BEGIN Records for the exercise

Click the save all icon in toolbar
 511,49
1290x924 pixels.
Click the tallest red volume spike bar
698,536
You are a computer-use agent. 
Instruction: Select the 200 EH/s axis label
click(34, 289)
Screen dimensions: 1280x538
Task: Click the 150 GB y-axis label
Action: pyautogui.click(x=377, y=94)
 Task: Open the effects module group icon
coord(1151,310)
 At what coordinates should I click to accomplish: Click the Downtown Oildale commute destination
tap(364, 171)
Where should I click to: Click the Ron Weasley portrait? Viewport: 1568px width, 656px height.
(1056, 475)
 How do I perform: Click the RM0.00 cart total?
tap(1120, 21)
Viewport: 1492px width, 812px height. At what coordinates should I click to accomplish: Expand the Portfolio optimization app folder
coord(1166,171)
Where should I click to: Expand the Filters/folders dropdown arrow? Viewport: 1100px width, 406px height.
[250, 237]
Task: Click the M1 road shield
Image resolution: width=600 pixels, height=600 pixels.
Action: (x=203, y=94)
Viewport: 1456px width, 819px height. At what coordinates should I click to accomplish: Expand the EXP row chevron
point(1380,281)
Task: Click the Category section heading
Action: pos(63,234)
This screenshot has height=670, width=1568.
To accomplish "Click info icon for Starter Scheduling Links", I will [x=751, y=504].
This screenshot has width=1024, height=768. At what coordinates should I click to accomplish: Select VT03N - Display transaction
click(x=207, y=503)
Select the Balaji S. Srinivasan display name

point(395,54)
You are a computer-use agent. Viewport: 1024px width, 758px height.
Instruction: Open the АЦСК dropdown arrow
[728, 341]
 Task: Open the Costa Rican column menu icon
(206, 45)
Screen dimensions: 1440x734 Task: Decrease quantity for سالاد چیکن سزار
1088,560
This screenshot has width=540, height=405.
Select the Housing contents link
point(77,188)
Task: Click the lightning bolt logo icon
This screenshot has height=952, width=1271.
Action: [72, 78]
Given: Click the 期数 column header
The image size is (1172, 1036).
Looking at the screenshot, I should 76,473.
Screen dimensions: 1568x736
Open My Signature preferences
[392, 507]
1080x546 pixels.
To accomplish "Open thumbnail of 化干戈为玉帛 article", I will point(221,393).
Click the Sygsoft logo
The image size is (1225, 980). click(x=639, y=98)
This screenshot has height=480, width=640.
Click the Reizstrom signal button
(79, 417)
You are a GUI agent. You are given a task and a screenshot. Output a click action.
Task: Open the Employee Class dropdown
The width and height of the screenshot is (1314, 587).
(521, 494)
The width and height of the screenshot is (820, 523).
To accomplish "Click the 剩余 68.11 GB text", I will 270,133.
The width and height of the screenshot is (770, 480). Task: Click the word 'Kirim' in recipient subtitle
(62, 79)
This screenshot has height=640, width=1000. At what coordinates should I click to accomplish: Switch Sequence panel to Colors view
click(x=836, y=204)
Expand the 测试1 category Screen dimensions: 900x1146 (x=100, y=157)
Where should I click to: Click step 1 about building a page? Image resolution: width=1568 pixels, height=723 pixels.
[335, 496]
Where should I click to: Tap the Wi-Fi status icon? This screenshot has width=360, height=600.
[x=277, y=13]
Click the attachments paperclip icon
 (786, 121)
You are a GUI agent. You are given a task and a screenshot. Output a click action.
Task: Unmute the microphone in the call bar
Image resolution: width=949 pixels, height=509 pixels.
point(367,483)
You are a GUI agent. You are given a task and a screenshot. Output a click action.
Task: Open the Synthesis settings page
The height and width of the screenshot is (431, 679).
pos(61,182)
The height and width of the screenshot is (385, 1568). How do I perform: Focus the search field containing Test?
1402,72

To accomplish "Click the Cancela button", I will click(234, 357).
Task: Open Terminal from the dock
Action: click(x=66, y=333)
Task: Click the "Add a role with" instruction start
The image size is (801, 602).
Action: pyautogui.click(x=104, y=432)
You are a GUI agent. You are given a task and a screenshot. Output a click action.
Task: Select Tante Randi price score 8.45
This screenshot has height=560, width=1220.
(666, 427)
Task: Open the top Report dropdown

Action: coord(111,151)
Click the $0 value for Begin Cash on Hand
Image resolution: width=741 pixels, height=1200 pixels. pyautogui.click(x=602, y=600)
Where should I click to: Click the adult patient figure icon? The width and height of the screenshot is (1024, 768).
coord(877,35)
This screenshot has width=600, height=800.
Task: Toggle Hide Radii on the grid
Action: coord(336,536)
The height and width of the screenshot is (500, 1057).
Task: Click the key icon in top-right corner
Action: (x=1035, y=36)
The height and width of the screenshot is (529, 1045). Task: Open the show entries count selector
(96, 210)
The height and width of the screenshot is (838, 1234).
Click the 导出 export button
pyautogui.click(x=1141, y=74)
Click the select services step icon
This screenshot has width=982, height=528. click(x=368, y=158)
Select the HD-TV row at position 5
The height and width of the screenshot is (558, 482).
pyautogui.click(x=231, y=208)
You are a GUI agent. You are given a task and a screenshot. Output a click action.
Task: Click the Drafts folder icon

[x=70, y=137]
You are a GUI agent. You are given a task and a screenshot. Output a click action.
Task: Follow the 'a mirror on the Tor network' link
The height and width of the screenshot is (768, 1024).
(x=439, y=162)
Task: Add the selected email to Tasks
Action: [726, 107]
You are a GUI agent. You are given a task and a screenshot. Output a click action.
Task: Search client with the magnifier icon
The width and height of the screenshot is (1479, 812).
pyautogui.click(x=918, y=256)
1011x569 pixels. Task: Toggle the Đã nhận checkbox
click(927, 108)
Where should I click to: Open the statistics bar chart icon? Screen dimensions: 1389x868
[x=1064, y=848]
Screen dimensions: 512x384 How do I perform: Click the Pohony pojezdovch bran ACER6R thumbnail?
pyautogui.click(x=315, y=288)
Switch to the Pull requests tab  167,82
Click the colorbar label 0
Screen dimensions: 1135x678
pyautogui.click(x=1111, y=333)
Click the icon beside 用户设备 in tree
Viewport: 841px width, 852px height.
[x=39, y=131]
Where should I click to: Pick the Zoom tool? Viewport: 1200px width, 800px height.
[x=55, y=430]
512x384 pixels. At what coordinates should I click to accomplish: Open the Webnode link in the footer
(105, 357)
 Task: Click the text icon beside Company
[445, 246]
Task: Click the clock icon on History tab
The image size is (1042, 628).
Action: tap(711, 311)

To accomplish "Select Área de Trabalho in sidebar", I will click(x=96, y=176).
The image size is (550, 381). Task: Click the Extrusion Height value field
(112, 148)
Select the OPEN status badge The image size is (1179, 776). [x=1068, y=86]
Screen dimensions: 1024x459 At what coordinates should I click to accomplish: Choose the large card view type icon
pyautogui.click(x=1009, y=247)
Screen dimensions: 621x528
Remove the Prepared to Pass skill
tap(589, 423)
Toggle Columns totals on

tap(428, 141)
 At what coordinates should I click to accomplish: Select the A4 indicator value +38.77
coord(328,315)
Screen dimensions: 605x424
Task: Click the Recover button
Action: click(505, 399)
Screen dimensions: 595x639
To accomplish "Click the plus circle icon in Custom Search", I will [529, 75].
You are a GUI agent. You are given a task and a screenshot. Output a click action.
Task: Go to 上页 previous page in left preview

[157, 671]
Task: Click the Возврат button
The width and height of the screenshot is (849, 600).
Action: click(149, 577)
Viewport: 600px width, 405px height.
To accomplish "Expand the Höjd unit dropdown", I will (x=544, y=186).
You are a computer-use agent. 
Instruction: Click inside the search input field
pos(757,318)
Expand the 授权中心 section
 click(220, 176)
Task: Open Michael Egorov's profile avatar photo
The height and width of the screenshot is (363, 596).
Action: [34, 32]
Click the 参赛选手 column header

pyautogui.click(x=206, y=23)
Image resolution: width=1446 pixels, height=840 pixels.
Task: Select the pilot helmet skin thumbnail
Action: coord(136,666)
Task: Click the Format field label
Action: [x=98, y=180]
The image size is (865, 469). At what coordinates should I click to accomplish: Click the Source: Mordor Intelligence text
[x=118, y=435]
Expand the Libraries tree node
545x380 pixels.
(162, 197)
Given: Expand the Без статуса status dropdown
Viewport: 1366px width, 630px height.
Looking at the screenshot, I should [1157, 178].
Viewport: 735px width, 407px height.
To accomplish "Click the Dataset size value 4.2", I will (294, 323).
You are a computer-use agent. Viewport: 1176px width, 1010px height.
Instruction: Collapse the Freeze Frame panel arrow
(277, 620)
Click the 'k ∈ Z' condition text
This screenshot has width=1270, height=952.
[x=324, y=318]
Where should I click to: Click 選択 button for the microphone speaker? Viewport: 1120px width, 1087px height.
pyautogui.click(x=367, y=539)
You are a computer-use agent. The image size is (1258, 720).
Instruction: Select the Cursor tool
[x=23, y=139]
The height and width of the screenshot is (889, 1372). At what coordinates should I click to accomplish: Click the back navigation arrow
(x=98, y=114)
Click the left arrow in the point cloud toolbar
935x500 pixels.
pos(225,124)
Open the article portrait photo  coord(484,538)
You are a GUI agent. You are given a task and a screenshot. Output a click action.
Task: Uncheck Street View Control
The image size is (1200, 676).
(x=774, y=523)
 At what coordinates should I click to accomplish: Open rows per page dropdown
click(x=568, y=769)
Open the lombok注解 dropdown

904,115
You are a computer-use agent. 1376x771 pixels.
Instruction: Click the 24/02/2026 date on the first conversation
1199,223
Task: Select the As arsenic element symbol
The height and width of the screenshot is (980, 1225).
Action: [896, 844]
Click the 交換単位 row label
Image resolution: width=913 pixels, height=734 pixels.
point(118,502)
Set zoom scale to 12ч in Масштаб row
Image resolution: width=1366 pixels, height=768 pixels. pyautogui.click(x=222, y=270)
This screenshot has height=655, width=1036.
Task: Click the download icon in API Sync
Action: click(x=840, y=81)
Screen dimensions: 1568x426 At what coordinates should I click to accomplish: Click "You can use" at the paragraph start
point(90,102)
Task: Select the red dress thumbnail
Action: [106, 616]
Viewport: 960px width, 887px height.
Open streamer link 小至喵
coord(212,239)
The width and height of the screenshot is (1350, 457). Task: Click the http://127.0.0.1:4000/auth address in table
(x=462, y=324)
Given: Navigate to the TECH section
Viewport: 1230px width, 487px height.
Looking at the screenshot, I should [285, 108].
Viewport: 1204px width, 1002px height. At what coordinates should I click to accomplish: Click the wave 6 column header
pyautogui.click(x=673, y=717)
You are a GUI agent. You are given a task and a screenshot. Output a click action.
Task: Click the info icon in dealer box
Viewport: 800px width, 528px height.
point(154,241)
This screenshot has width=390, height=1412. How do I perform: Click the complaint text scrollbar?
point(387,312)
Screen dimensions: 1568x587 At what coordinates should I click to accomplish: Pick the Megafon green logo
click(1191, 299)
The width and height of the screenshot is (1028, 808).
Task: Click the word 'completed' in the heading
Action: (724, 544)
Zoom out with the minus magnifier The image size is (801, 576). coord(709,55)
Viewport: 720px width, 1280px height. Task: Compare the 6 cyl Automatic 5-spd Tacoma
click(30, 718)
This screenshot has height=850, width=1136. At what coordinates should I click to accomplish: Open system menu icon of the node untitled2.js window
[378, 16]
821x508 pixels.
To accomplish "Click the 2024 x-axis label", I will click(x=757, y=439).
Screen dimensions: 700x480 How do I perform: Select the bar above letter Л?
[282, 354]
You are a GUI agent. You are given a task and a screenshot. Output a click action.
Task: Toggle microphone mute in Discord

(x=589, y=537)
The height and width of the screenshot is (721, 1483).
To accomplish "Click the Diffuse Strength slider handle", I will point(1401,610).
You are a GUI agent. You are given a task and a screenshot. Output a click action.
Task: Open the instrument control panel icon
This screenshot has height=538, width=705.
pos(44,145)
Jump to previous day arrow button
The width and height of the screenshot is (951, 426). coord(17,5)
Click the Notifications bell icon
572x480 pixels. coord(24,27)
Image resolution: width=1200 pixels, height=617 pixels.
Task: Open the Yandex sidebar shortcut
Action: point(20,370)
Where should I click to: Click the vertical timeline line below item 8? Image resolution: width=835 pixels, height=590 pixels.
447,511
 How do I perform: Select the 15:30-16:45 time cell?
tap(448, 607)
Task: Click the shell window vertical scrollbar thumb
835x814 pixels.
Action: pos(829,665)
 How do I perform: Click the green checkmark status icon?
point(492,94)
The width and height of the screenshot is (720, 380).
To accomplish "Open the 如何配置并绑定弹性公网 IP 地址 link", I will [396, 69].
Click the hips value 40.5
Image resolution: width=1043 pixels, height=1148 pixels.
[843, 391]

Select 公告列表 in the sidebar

END Records for the exercise

> _Your goal_: Where a line of the data contains "photo", copy that line.

> _Exercise result_:
Task: Open Michael Egorov's profile avatar photo
Open the article portrait photo  coord(484,538)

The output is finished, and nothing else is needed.